DATASET RECORDS section start

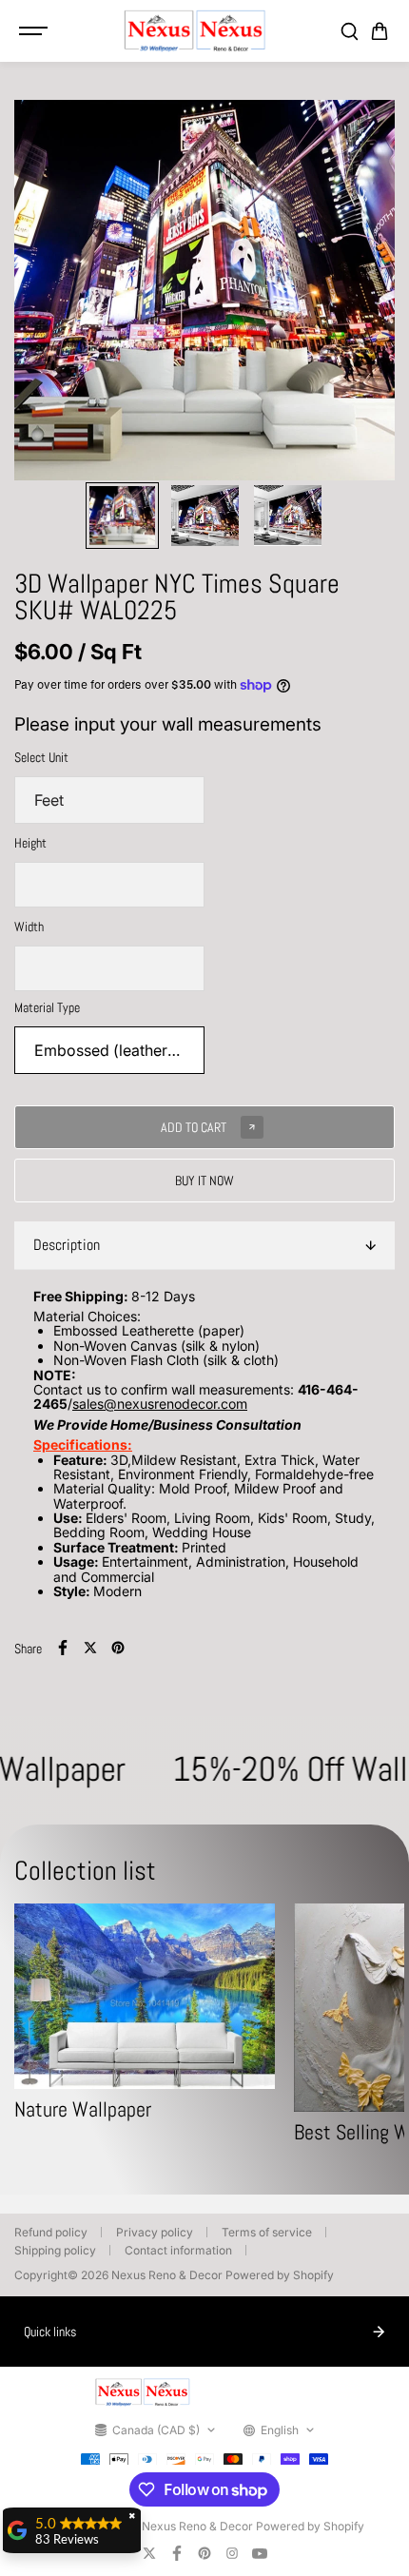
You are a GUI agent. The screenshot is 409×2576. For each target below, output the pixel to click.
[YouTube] (259, 2553)
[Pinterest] (118, 1647)
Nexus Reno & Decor (167, 2275)
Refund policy (51, 2232)
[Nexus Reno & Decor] (195, 31)
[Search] (349, 31)
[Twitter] (90, 1647)
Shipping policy (55, 2250)
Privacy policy (154, 2232)
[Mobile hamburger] (35, 31)
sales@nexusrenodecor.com (159, 1403)
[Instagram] (232, 2553)
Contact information (178, 2250)
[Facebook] (62, 1647)
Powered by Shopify (279, 2275)
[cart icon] (379, 31)
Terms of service (267, 2232)
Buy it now (204, 1180)
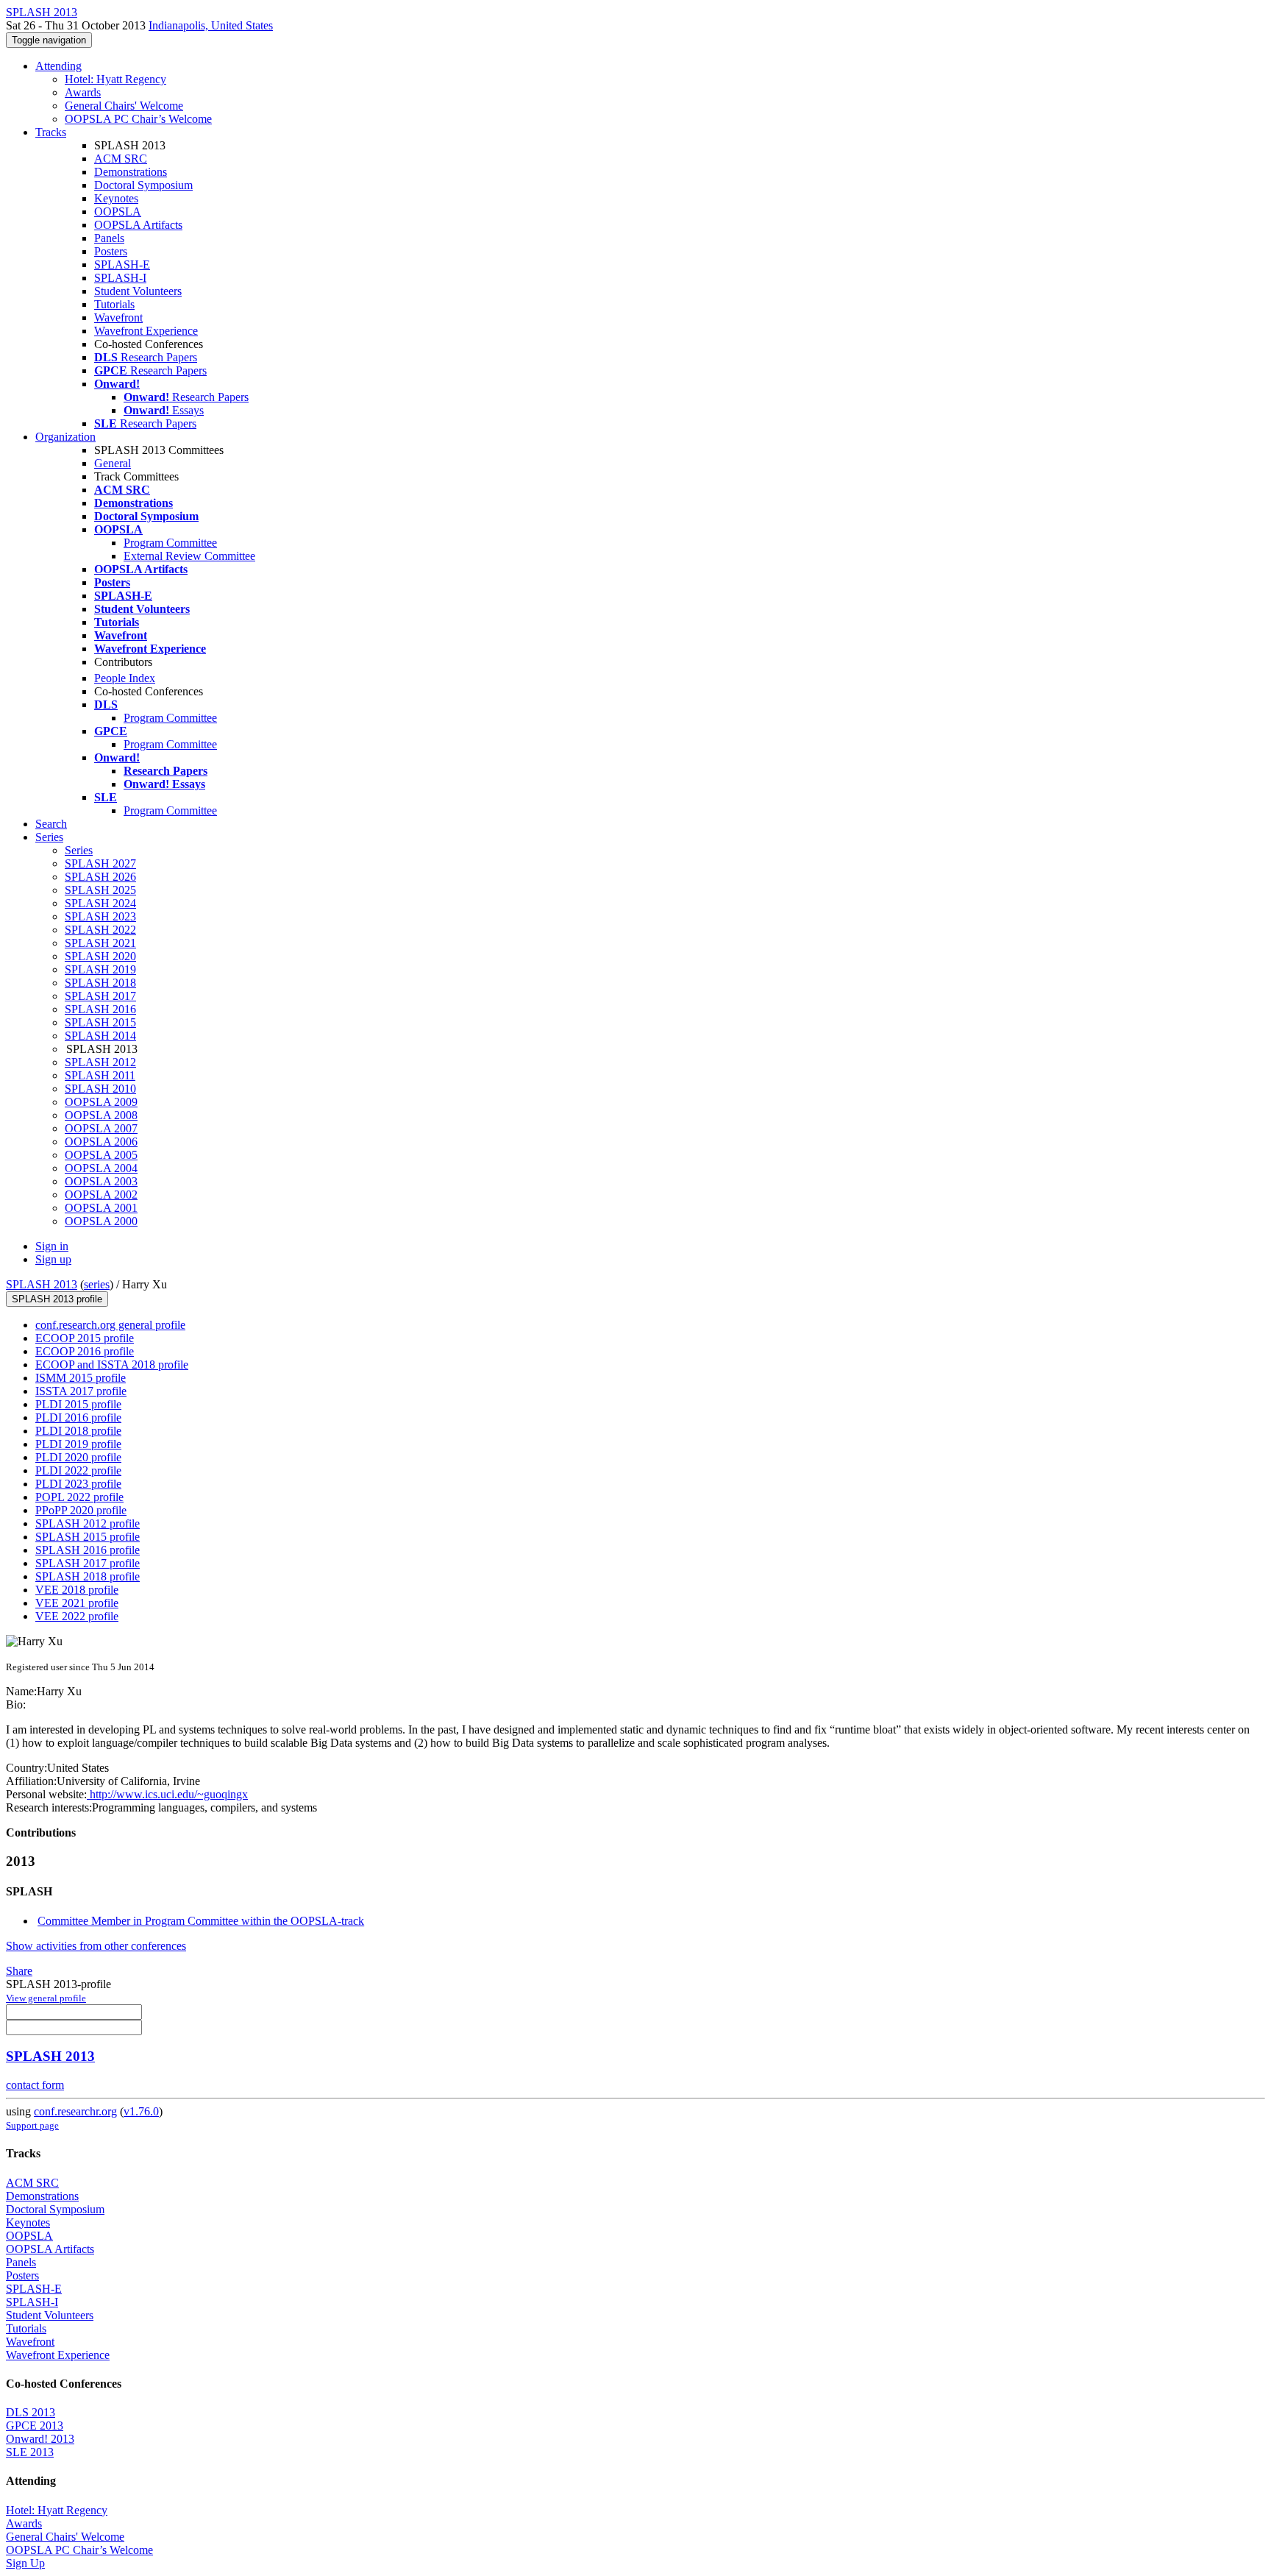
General (112, 463)
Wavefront (118, 317)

DATASET RECORDS section end

* TRY IT
Pictures excluded, output exactly the line that contains "Nexus Reno & Decor (167, 2275)" and every line after it to the end of the data above.

* RESPONSE TO THE TASK
Nexus Reno & Decor (167, 2275)
Refund policy (51, 2232)
[Nexus Reno & Decor] (195, 31)
[Search] (349, 31)
[Twitter] (90, 1647)
Shipping policy (55, 2250)
Privacy policy (154, 2232)
[Mobile hamburger] (35, 31)
sales@nexusrenodecor.com (159, 1403)
[Instagram] (232, 2553)
Contact information (178, 2250)
[Facebook] (62, 1647)
Powered by Shopify (279, 2275)
[cart icon] (379, 31)
Terms of service (267, 2232)
Buy it now (204, 1180)
General (112, 463)
Wavefront (118, 317)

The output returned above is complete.